> **Extracted data**:
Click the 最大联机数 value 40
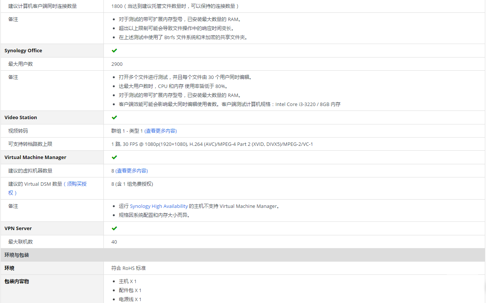 point(114,242)
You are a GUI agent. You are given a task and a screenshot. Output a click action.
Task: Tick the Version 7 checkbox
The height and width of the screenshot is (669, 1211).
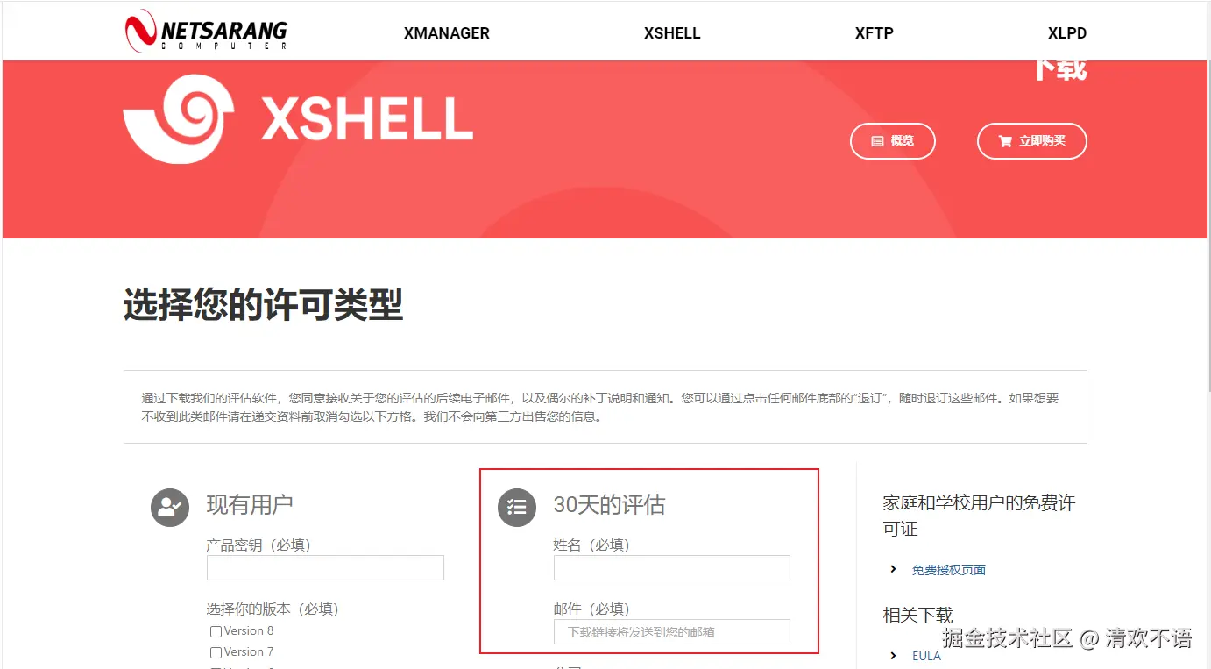pos(216,652)
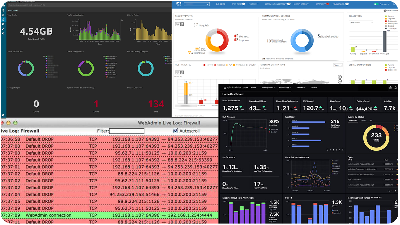
Task: Open Management gear in the Kibana sidebar
Action: click(3, 33)
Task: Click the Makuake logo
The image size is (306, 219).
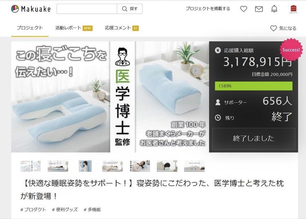Action: click(x=31, y=9)
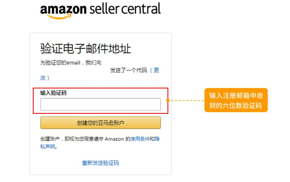Click the text 发送了一个代码
Viewport: 290px width, 182px height.
(x=128, y=71)
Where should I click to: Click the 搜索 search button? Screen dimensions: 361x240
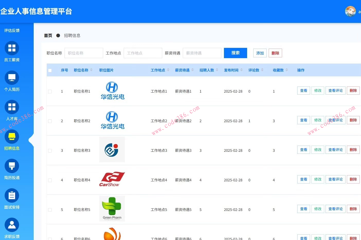235,53
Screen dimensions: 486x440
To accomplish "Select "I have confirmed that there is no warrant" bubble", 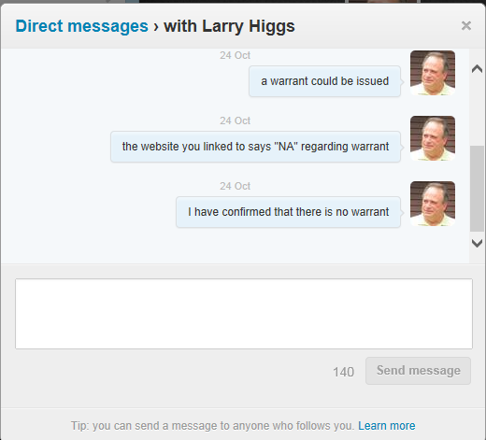I will click(x=288, y=212).
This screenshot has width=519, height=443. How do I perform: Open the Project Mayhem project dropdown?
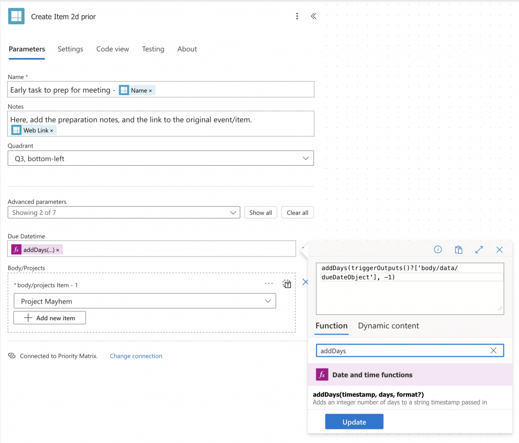pos(144,301)
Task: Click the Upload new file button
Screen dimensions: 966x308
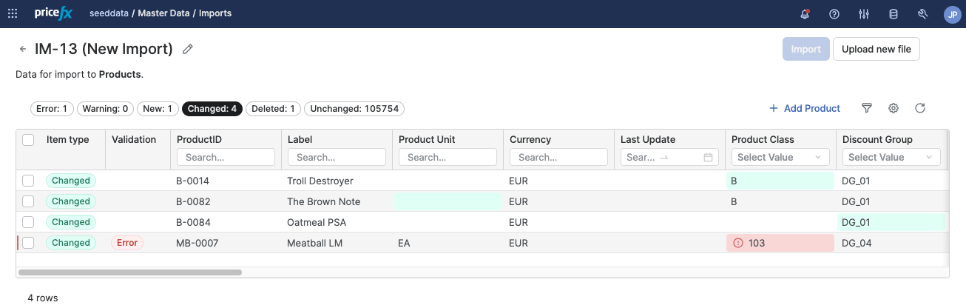Action: pyautogui.click(x=876, y=49)
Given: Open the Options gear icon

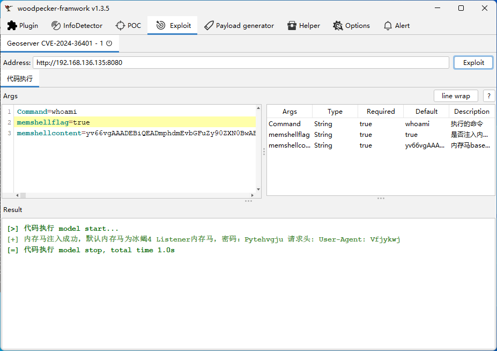Looking at the screenshot, I should click(x=338, y=26).
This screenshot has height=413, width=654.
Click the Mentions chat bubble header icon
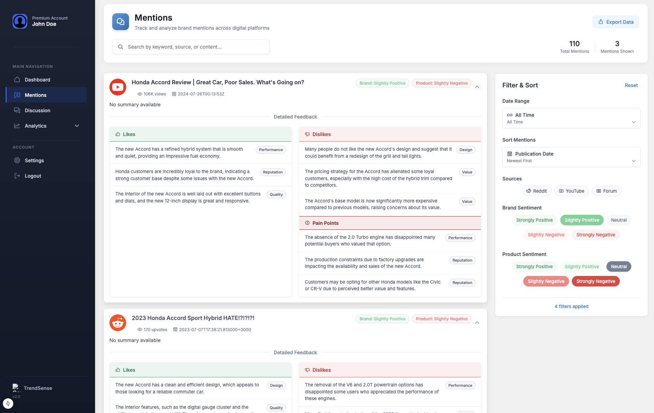(121, 22)
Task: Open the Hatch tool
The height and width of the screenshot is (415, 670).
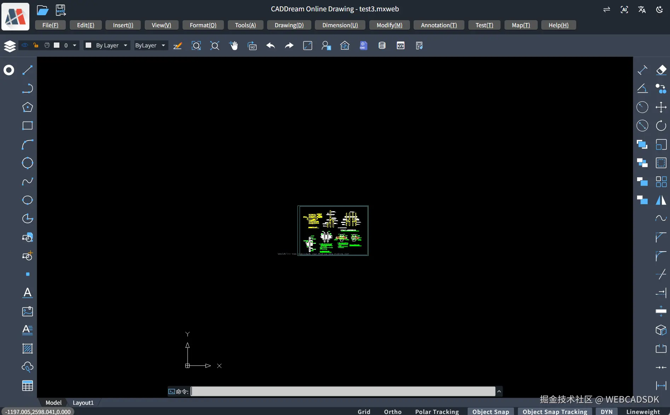Action: tap(27, 349)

> **Work required**:
Extract every line of the listing from the one containing "This screenshot has height=413, width=654." down to the end of the listing, copying each line without change and leaving out the pictures.

> **Answer in full**:
This screenshot has height=413, width=654.
Click the Mentions chat bubble header icon
(121, 22)
Task: Open the Hatch tool
The height and width of the screenshot is (415, 670).
Action: tap(27, 349)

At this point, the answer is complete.